• WHAT YOU NEED TO DO:
Could you swap "screenshot" for "screen capture" throughout the material below, changing nothing else and leaving out the pictures?
____ EXTRACTED RECORDS
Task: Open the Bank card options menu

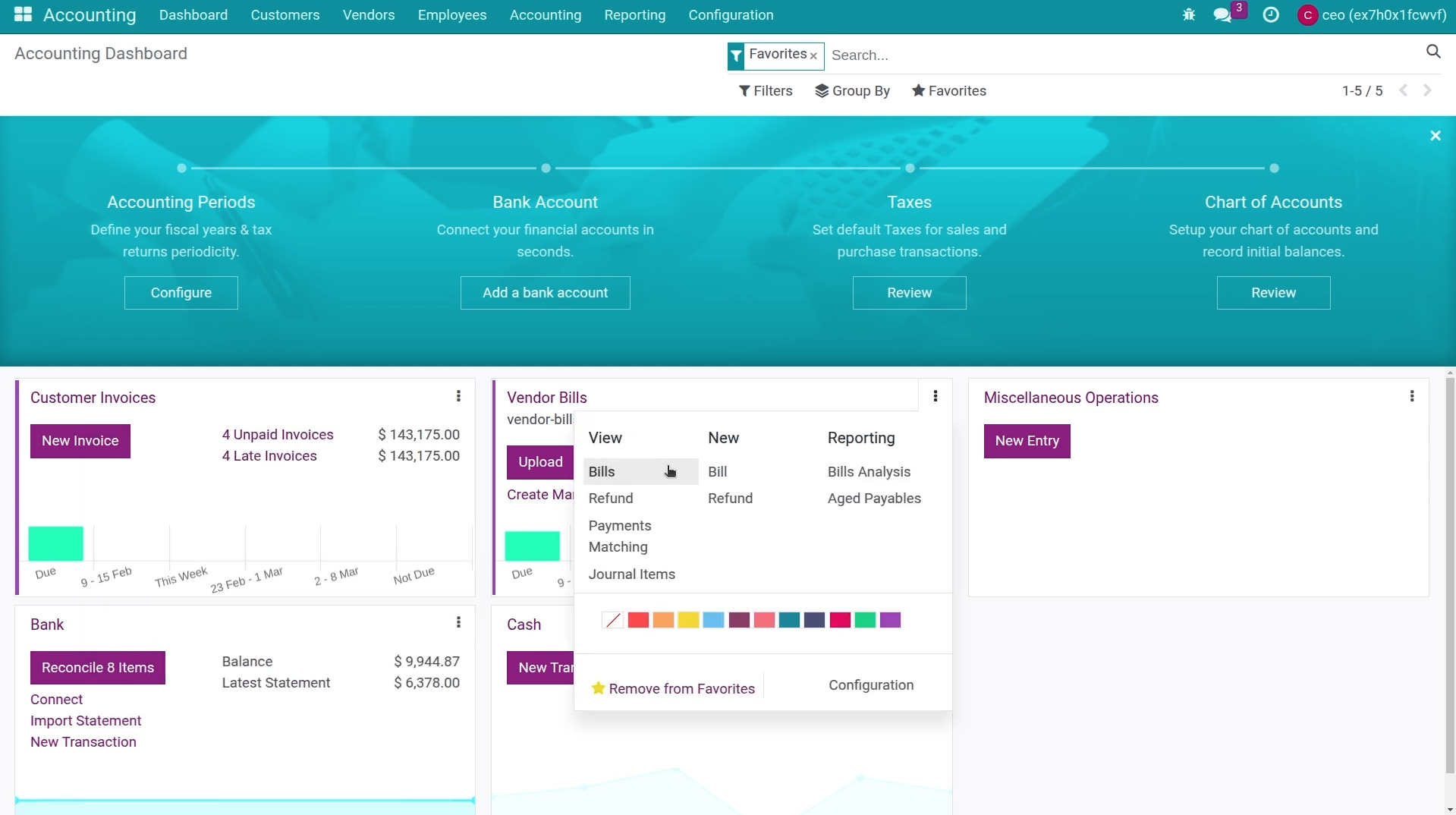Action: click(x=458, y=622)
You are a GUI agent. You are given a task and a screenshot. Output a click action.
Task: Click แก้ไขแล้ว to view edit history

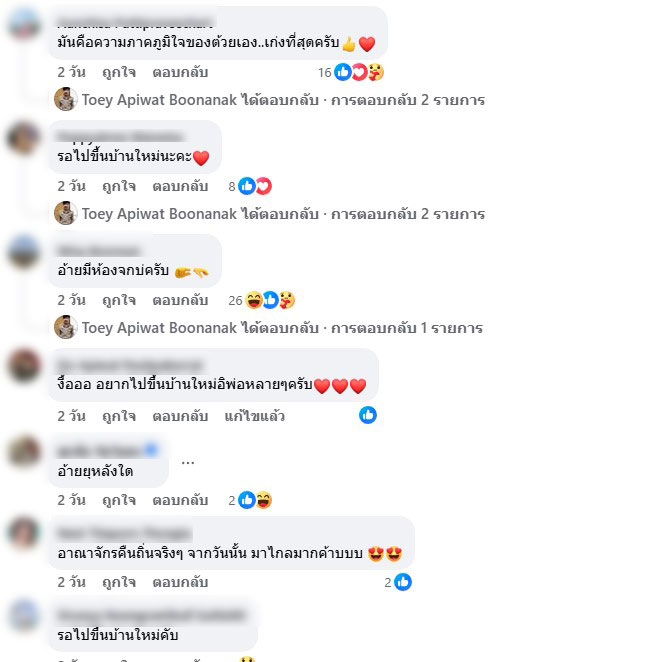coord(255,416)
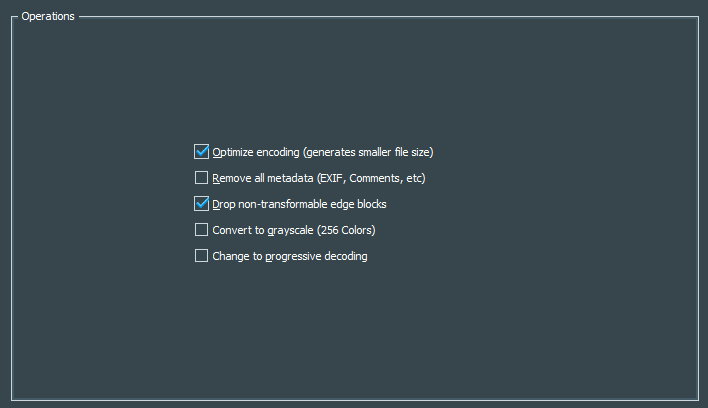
________
• SOLUTION BELOW:
Task: Open the Bank card options menu

Action: click(x=458, y=622)
You are a GUI agent. You are given a task and a screen capture. Output a click action.
Task: Click แก้ไขแล้ว to view edit history

coord(255,416)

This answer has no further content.